__WHAT TO PRODUCE__: The records that follow are to be repeated in full, with no pictures retained.

Source data
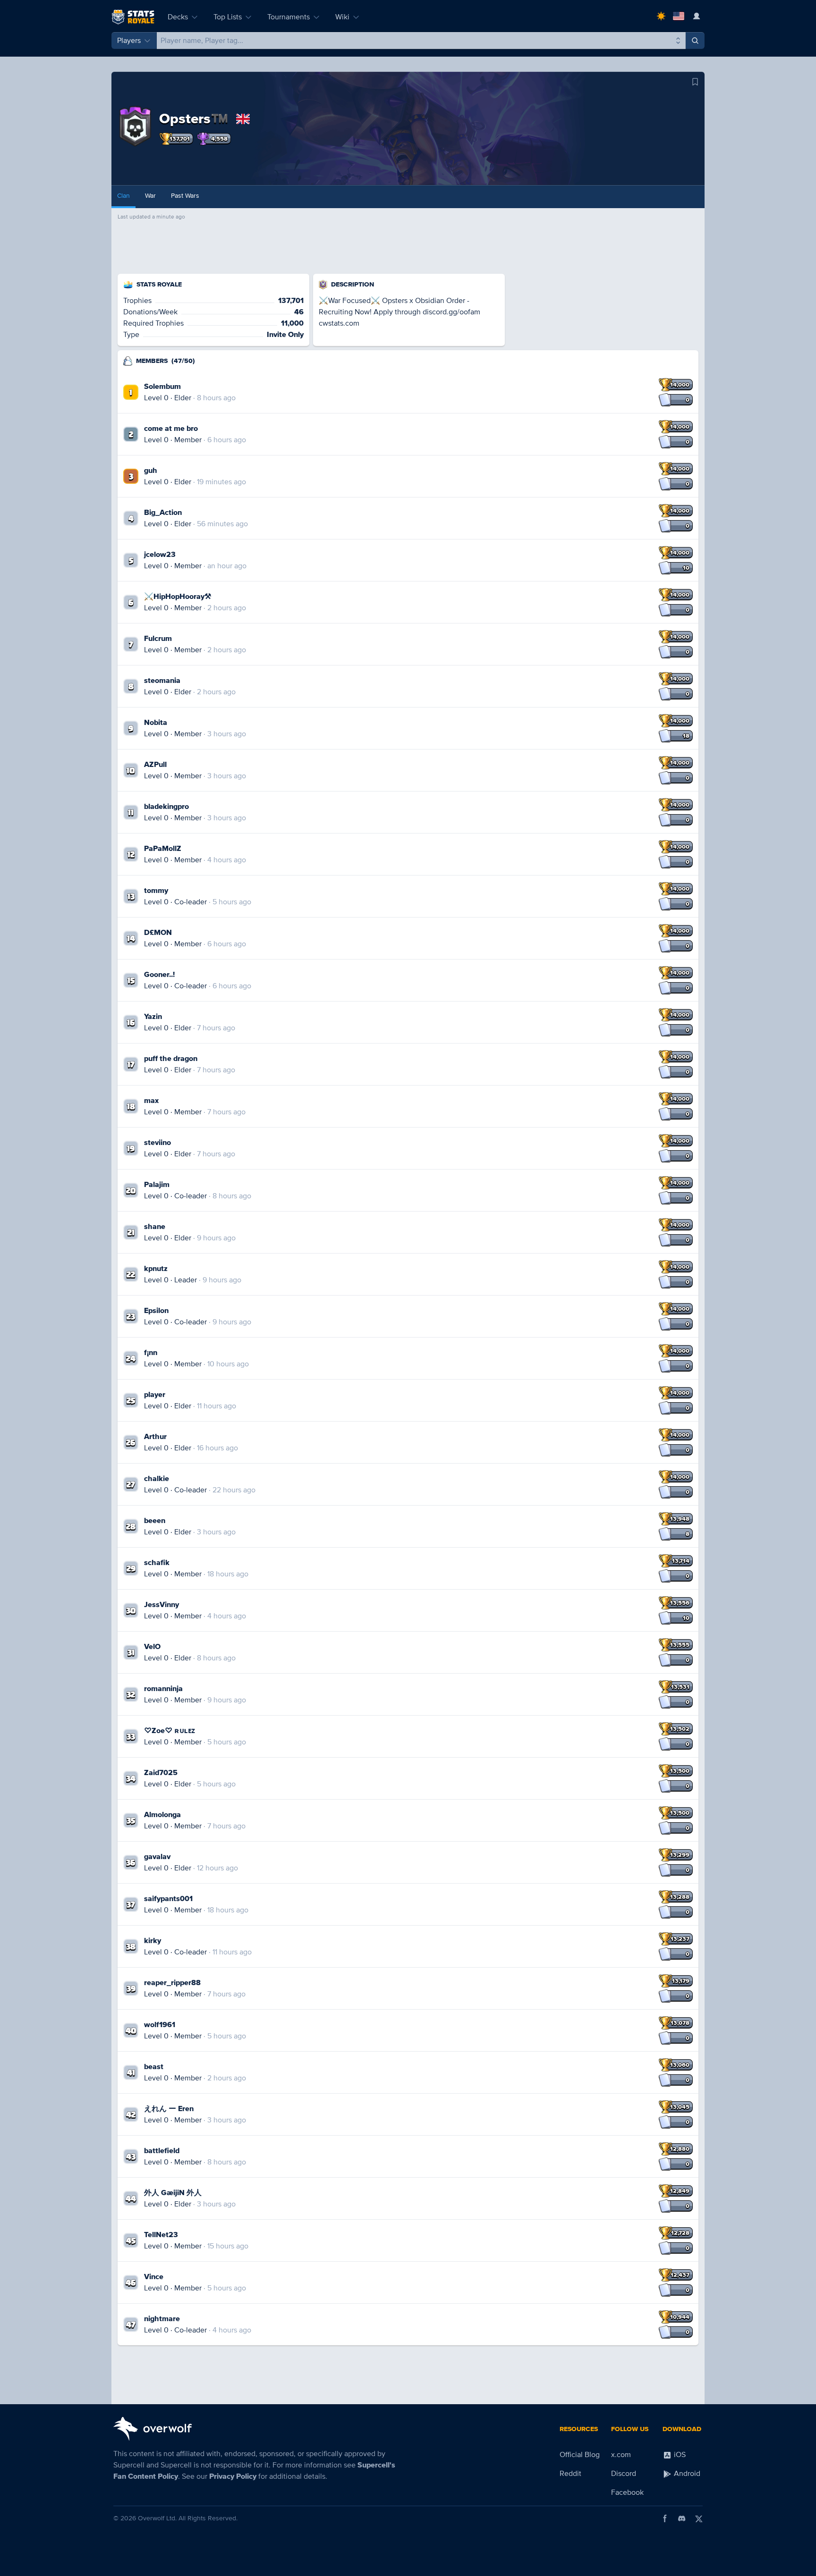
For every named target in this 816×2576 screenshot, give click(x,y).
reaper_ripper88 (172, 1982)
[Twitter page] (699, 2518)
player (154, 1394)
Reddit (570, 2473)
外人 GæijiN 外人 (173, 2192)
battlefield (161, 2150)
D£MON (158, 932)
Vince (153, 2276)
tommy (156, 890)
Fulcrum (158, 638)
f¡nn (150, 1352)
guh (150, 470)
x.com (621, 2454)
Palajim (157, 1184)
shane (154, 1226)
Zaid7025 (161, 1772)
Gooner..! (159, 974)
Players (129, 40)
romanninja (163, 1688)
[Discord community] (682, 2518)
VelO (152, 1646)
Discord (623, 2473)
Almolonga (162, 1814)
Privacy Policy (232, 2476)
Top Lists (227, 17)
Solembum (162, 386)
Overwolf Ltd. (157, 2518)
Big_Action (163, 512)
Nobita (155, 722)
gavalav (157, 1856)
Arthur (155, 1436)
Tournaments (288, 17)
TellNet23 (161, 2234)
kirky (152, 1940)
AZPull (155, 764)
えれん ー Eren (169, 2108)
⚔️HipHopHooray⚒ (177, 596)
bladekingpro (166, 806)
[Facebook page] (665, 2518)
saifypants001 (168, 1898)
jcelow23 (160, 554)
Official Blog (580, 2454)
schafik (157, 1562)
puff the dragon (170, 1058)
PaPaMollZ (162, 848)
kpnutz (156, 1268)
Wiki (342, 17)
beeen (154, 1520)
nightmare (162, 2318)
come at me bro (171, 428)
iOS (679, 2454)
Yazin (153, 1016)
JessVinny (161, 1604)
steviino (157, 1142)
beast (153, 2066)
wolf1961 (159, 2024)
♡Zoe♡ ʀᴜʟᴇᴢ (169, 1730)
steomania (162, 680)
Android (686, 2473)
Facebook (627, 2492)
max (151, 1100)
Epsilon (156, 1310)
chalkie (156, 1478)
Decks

__SOLUTION TO THE EXERCISE__:
For every named target in this 816×2576 screenshot, give click(x,y).
reaper_ripper88 (172, 1982)
[Twitter page] (699, 2518)
player (154, 1394)
Reddit (570, 2473)
外人 GæijiN 外人 (173, 2192)
battlefield (161, 2150)
D£MON (158, 932)
Vince (153, 2276)
tommy (156, 890)
Fulcrum (158, 638)
f¡nn (150, 1352)
guh (150, 470)
x.com (621, 2454)
Palajim (157, 1184)
shane (154, 1226)
Zaid7025 (161, 1772)
Gooner..! (159, 974)
Players (129, 40)
romanninja (163, 1688)
[Discord community] (682, 2518)
VelO (152, 1646)
Discord (623, 2473)
Almolonga (162, 1814)
Privacy Policy (232, 2476)
Top Lists (227, 17)
Solembum (162, 386)
Overwolf Ltd. (157, 2518)
Big_Action (163, 512)
Nobita (155, 722)
gavalav (157, 1856)
Arthur (155, 1436)
Tournaments (288, 17)
TellNet23 (161, 2234)
kirky (152, 1940)
AZPull (155, 764)
えれん ー Eren (169, 2108)
⚔️HipHopHooray⚒ (177, 596)
bladekingpro (166, 806)
[Facebook page] (665, 2518)
saifypants001 (168, 1898)
jcelow23 (160, 554)
Official Blog (580, 2454)
schafik (157, 1562)
puff the dragon (170, 1058)
PaPaMollZ (162, 848)
kpnutz (156, 1268)
Wiki (342, 17)
beeen (154, 1520)
nightmare (162, 2318)
come at me bro (171, 428)
iOS (679, 2454)
Yazin (153, 1016)
JessVinny (161, 1604)
steviino (157, 1142)
beast (153, 2066)
wolf1961 (159, 2024)
♡Zoe♡ ʀᴜʟᴇᴢ (169, 1730)
steomania (162, 680)
Android (686, 2473)
Facebook (627, 2492)
max (151, 1100)
Epsilon (156, 1310)
chalkie (156, 1478)
Decks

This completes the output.